Both the front and back wheels turn the car. A front wheel or all wheel drive car still corners using the same principle. Note as a car turns it "yaws" (rotates about a vertical axis), so that the rear tires turn as the car turns. This Ackerman diagram may help to understand this.

http://en.wikipedia.org/wiki/Ackermann_steering_geometry

Note that all (both front and rear tire) axis are perpendicular to the path of the car, all of them point towards the "geometric" center of the circular path the car follows. There's a Newton third law pair of forces at both the front and rear tires, tires outwards on pavement, pavement inwards on tires.

 

[edgarpokemon]

Both the front and back wheels turn the car. A front wheel or all wheel drive car still corners using the same principle. Note as a car turns it "yaws" (rotates about a vertical axis), so that the rear tires turn as the car turns. This Ackerman diagram may help to understand this.

http://en.wikipedia.org/wiki/Ackermann_steering_geometry

Note that all (both front and rear tire) axis are perpendicular to the path of the car, all of them point towards the "geometric" center of the circular path the car follows.
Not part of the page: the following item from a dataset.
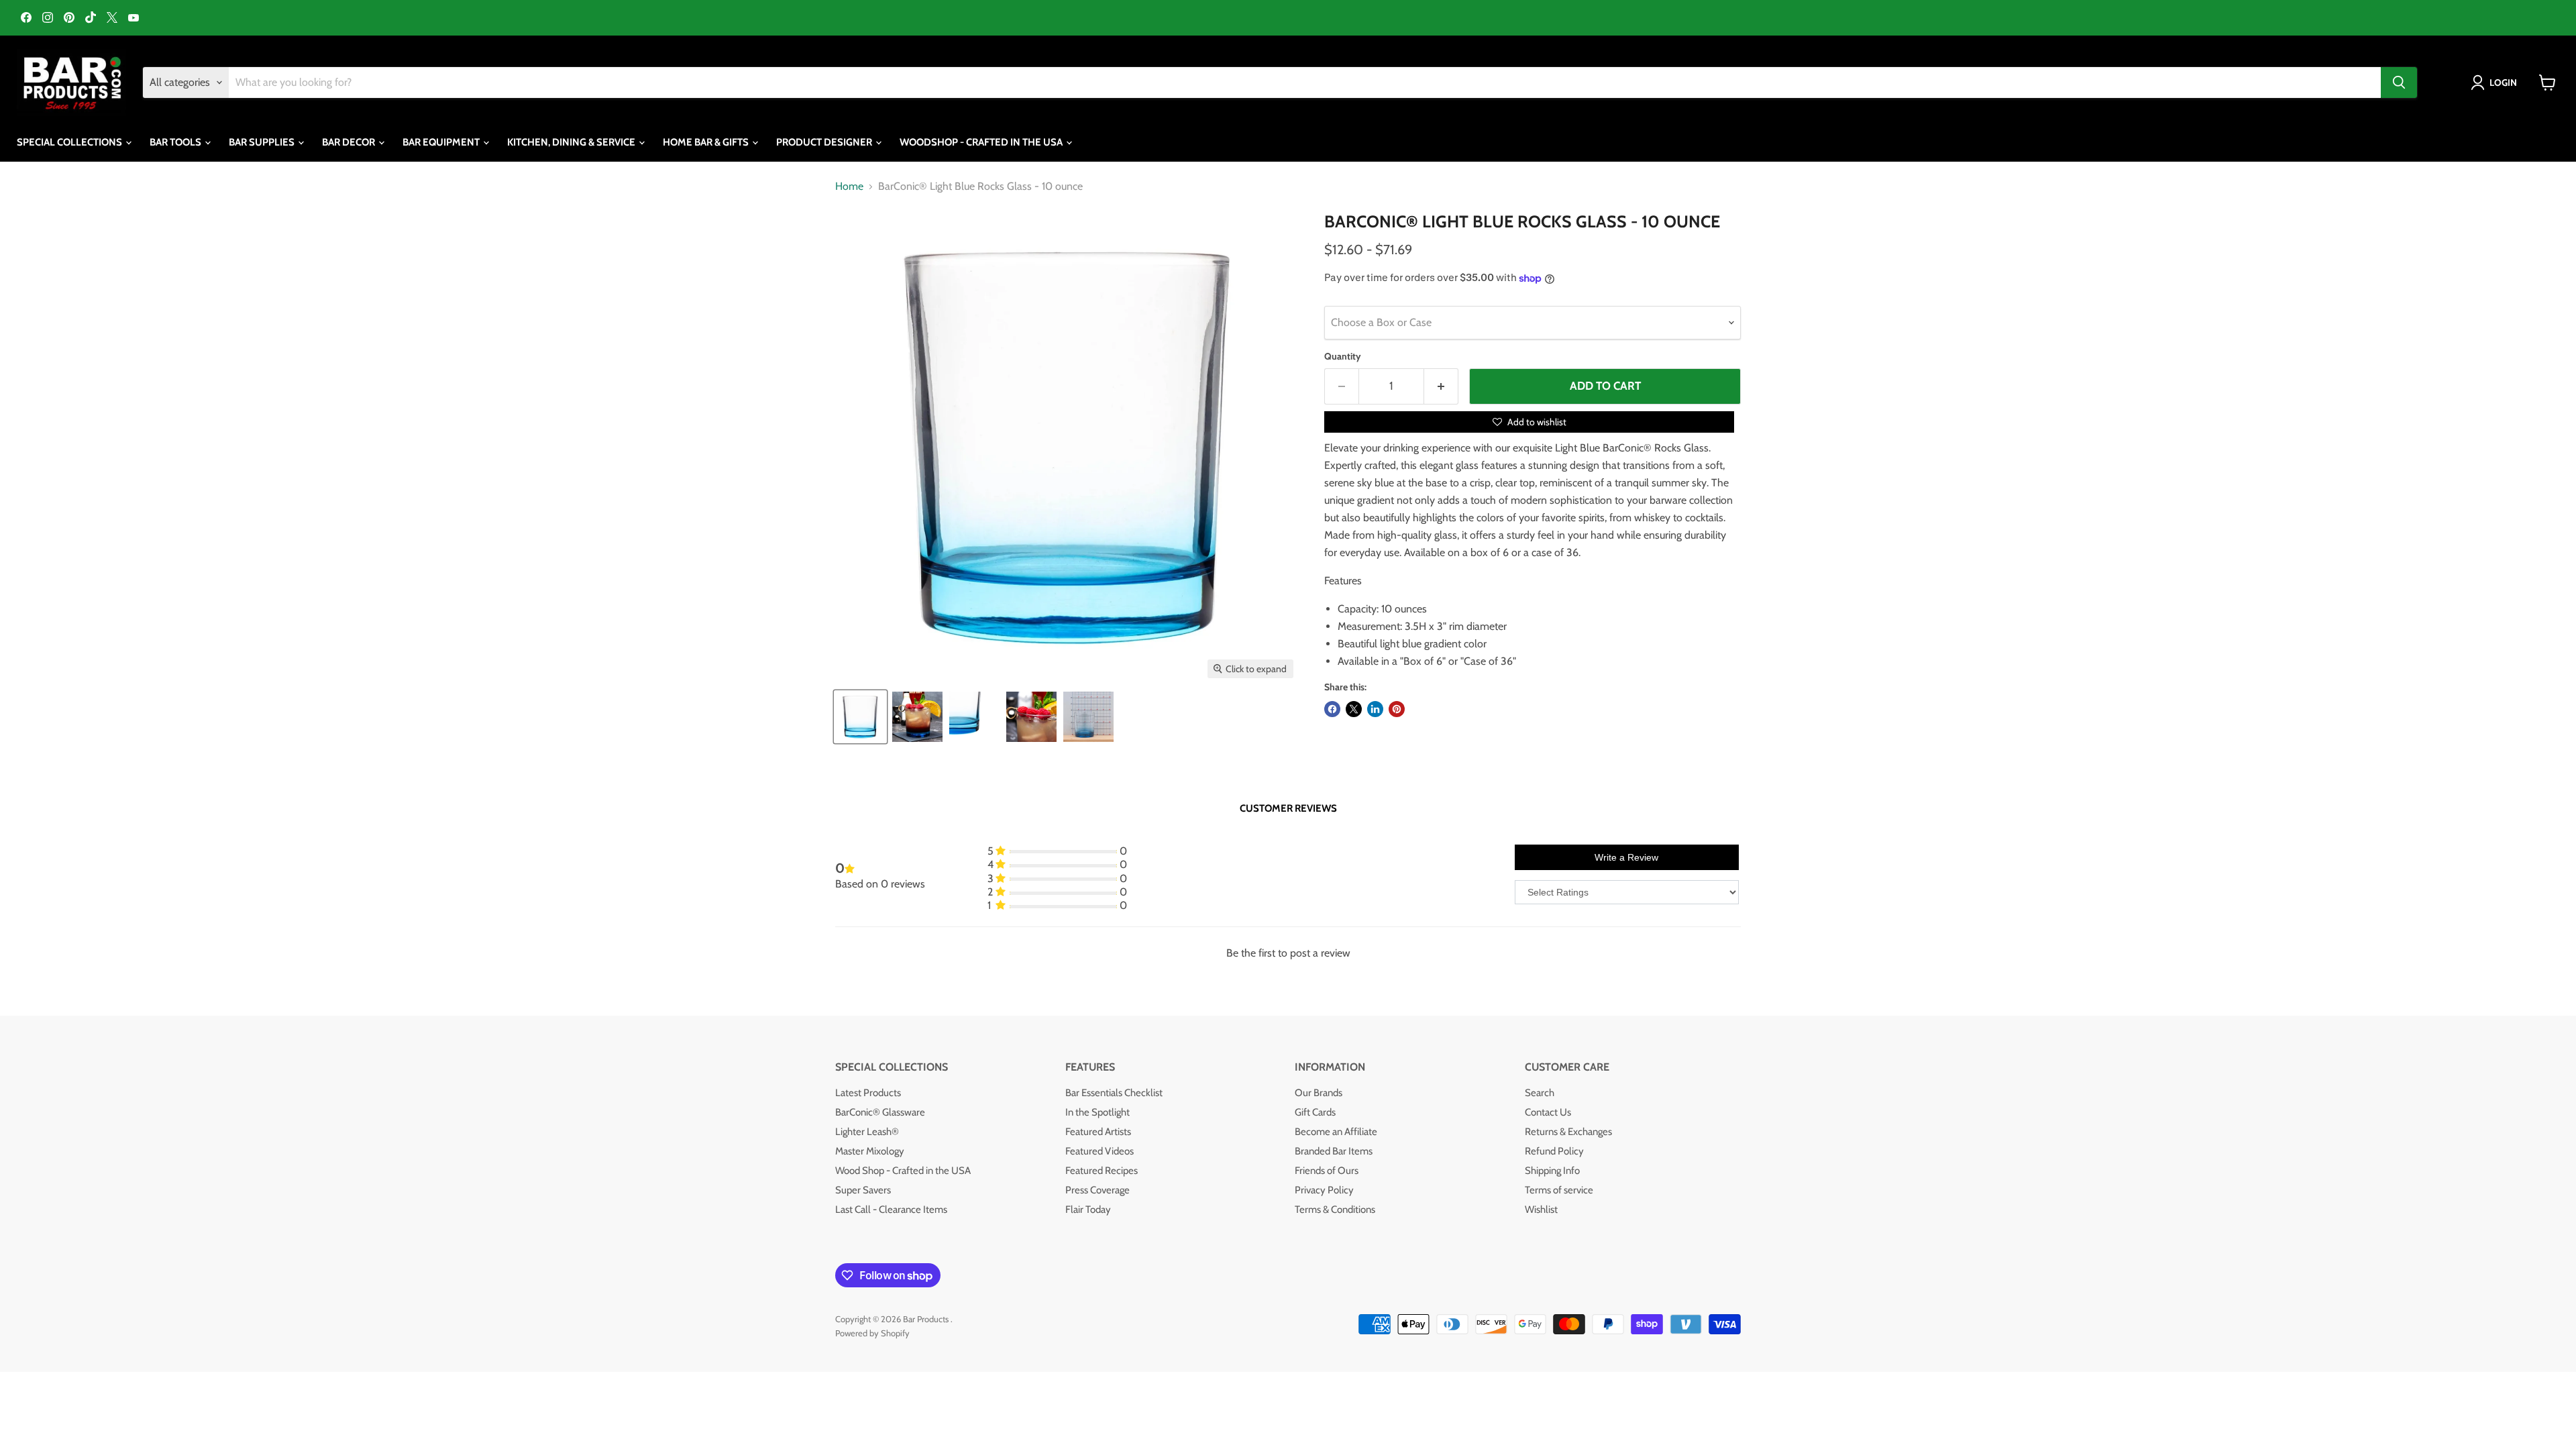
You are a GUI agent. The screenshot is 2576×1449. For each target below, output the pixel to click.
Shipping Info (1552, 1171)
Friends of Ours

There's a Newton third law pair of forces at both the front and rear tires, tires outwards on pavement, pavement inwards on tires.

right, but the in the ackermann diagram, only the front wheels have that thing in the middle (yellow part) and the back wheels don't have anything. so the back wheels will follow the front wheels all the time when going straight, but when the car make a turn, the front wheels will move, and the back wheels will also move, but will also have a centrifugal force since they still want to follow the same straight path, causing a centrifugal force at the instant that the front wheels turn. correct?